Gasket Seal Device

Description

TECHNICAL FIELD OF THE INVENTION

This disclosure relates to aircraft structures, and, more particularly, to an improved sealing gasket and method of manufacturing and installing the same.

BACKGROUND OF THE INVENTION

Installing a gasket seal device quickly and efficiently on an airplane is an important aspect of aircraft maintenance. Installation of the gasket seal device is often complicated by poorly fitted seals, which in turn causes the gasket seal device to go through many different fabrication shops to fit specific specifications. As a result, the price of aircraft maintenance is often substantially increased and the efficiency of airplane maintenance is drastically decreased. Prior gasket seal devices thus increase the cost and time of aircraft maintenance.

SUMMARY OF THE INVENTION

In accordance with one aspect of the present invention, a aircraft gasket comprises a plurality of flexible and rigid layers configured to fit between an external aircraft equipment and a mounting area on an aircraft to provide a seal between the external aircraft equipment and the mounting area on the aircraft. The aircraft gasket includes a flexible material layer comprised of rubber, and a rigid material layer comprised of aluminum.

In accordance with the present invention, a “Gasket Seal Device” is provided that eliminates or reduces disadvantages and problems associated with previous gasket sealing systems and methods

In accordance with another aspect of the present invention, a method is provided for sealing an external aircraft equipment to a mounting area on an aircraft by arranging a plurality of layers configured to create a tight fit in order to keep out a variety of debris and to protect internal equipment.

BRIEF DESCRIPTION OF THE DRAWINGS

The accompanying drawings, which are incorporated in and constitute a part of this specification, illustrate aspects and features of the disclosure and, together with the detailed description below, serve to further explain the disclosure, in which:

FIG. 1 illustrates a large elevation (side) view of an aircraft having an aircraft gasket of the present disclosure forming a seal between a pod and a pylon of the aircraft, in accordance with an embodiment of this disclosure;

FIG. 2 illustrates a cross-sectional view of the aircraft gasket forming a seal between the pod and the pylon of the aircraft of FIG. 1, in accordance with embodiments of this disclosure;

FIGS. 3a, 3b, and 3c illustrate plan views of first, second, and third layers, respectively, of an aircraft gasket, in accordance with embodiments of this disclosure;

FIG. 4 illustrates an exploded cross-sectional view of the plurality of layers of the aircraft gasket illustrated in FIGS. 3a-c, in accordance with embodiments of this disclosure;

FIG. 5 illustrates another aircraft gasket having a seal around a perimeter of the aircraft gasket, in accordance with embodiments of this disclosure;

FIG. 6 illustrates a method for sealing an external aircraft equipment to a mounting surface of an aircraft using an aircraft gasket of the present disclosure, in accordance with embodiments of this disclosure.

Apply what you read:
**a.** In the gasket patent text, what is the rigid layer of the aircraft gasket made of?
**b.** Write the next part of the gasket patent text, starting after its last figure description.
The records that follow come from a separate source.

Study material:
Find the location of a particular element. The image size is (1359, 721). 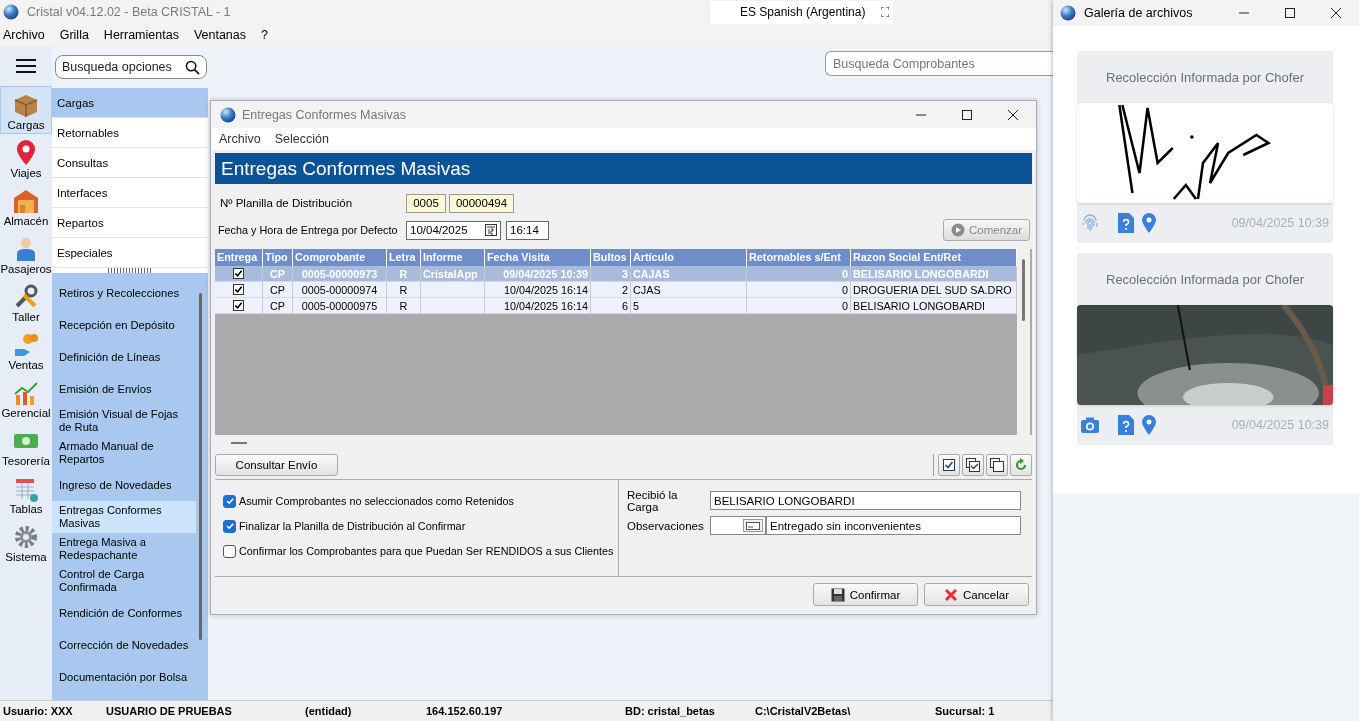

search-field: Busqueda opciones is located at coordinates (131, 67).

==

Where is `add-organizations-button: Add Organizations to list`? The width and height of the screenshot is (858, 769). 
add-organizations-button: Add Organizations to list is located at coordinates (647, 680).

Solved tasks:
**a.** Aluminum.

**b.**
Further details and various aspects of the disclosure are described in more detail below with reference to the appended figures.

DETAILED DESCRIPTION

Aspects of the presently disclosed aircraft gasket and methods of manufacturing and use thereof, are described in detail with reference to the drawings in which like reference numerals designate identical or corresponding or similar elements in each of the several views. However, it is to be understood that the disclosed devices are merely exemplary of the disclosure and may be embodied in various forms. Well-known functions or constructions are not described in detail to avoid obscuring the disclosure in unnecessary detail. Therefore, specific structural and functional details disclosed herein are not to be interpreted as limiting, but merely as a basis for the claims and as a representative basis for teaching one skilled in the art to variously employ the disclosure in virtually any appropriately detailed structure.

An aircraft gasket 120 is configured to couple an external aircraft equipment 104 to a mounting area 102 of an aircraft 100 as illustrated in FIG. 1. The aircraft gasket 120 is situated between a mounting area 102 and an external aircraft equipment 104 (e.g., a pod carrying surveillance equipment, a weapon system, a navigation system, an engine, a measuring device, etc.). The aircraft gasket 120 is configured to be friction fit to the mounting area 102 and the external equipment 104 to affix the aircraft gasket 120. The aircraft gasket 120 comprises a flexible and elastic material, such as, but not limited to, rubber, silicon, foam, thermoplastic elastomers, etc., surrounding a rigid core material (e.g., a metal or a carbon fiber), as will be described in more detail below.

The mounting area 102 may be situated under or on a fuselage, wing, or any other suitable mounting area of an aircraft 100. The mounting area 102 can be a pylon or any other suitable structure attached to a fuselage or surface of a fuselage for mounting an external aircraft equipment 104 and is primarily used as an attachment point for the external aircraft equipment 104. Additionally, the mounting area 102 is permanently coupled to or forms a part of the aircraft 100. The external aircraft equipment 104 can be used for a variety of different uses, including housing cameras, long-range identification equipment, continuous stabilized surveillance equipment, autonomous tracking equipment, global positioning system equipment, weapons armaments, or any other suitable equipment for military and/or civilian purposes.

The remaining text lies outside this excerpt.